Le jour où cette bulle éclatera – et c’est une question de quand, pas de si – les répercussions se feront sentir bien au-delà des frontières de la Chine. L’économie mondiale, déjà fragile après la crise du COVID-19, pourrait être déstabilisée par une nouvelle crise financière.

Les Marchés de Réplication : L’Ombre se Déplace

L’ironie, c’est que le shadow banking n’est pas un problème isolé d’un pays ou d’un continent. Il s’agit d’un phénomène global. En Europe, les marchés de réplication se sont développés pour permettre aux investisseurs de contourner les règles strictes imposées aux banques depuis la crise de 2008. Des structures comme les Special Purpose Vehicles (SPV), des sociétés fictives créées pour déplacer des actifs risqués hors des bilans des banques, sont devenues courantes. Le scandale des LuxLeaks en 2014 a révélé comment ces SPV étaient utilisés pour échapper à l’impôt et dissimuler des actifs à risque.

Faut-il Réguler ?

Certains économistes, comme Paul Krugman, appellent à une régulation plus stricte du shadow banking. Selon eux, laisser ce secteur croître sans supervision est une bombe à retardement. Il est impératif d’imposer des normes de transparence et des exigences de capital pour éviter une nouvelle crise.

D’autres, comme les tenants de l’école autrichienne, estiment au contraire que toute tentative de régulation du shadow banking ne ferait qu’empirer les choses. Selon cette vision, toute intervention de l’État dans l’économie – y compris dans le shadow banking – crée des distorsions qui finiront par nuire à l’efficacité du marché. Ils prônent une libéralisation totale du système financier, estimant que le marché saura s’autoréguler.

Mais l’histoire récente semble prouver le contraire.

Et Après ? Un Monde Suspendu à une Étincelle

En 2023, le gouverneur de la Banque d’Angleterre, Andrew Bailey, a averti que les risques du shadow banking étaient aujourd’hui plus grands que jamais, notamment en raison de l’interconnexion croissante entre le shadow banking et les banques traditionnelles. En d’autres termes, si le système parallèle s’effondre, les banques, même les plus prudentes, seront entraînées dans la chute.

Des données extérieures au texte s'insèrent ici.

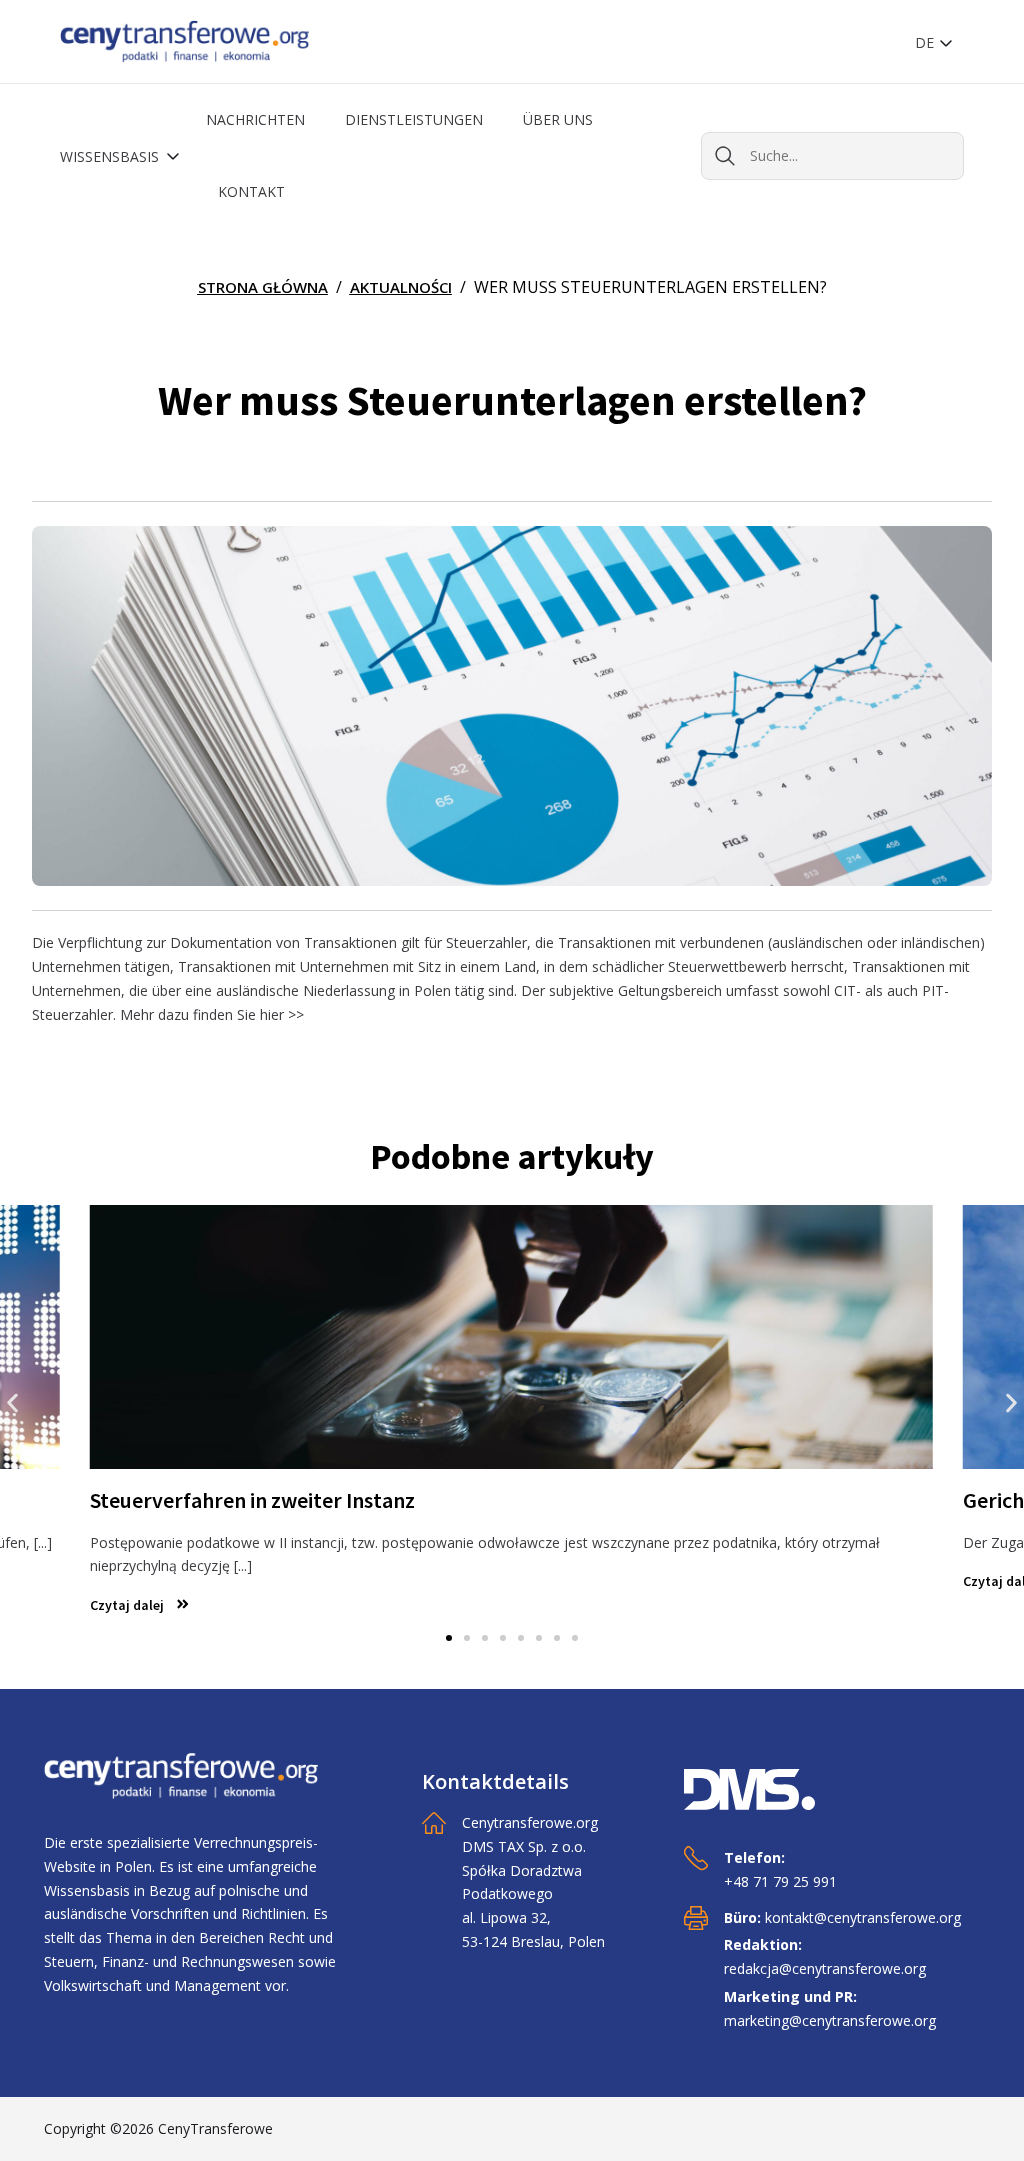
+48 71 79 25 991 (780, 1881)
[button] (12, 1402)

Le shadow banking est un peu comme un cocktail explosif dont personne ne connaît la véritable recette. On sait qu’il est dangereux, on sait qu’il pourrait exploser, mais tant que la fête continue, personne n’a envie d’y penser. Pourtant, comme l’a prouvé Lehman Brothers en 2008, il suffit d’une étincelle pour que tout parte en fumée.

Alors, sommes-nous prêts pour la prochaine crise ? La réponse, c’est que nous ne le serons probablement jamais. Les banques centrales et les gouvernements se contentent de contenir les dégâts au fur et à mesure, mais le shadow banking continue de prospérer dans l’ombre, prêt à frapper à tout moment.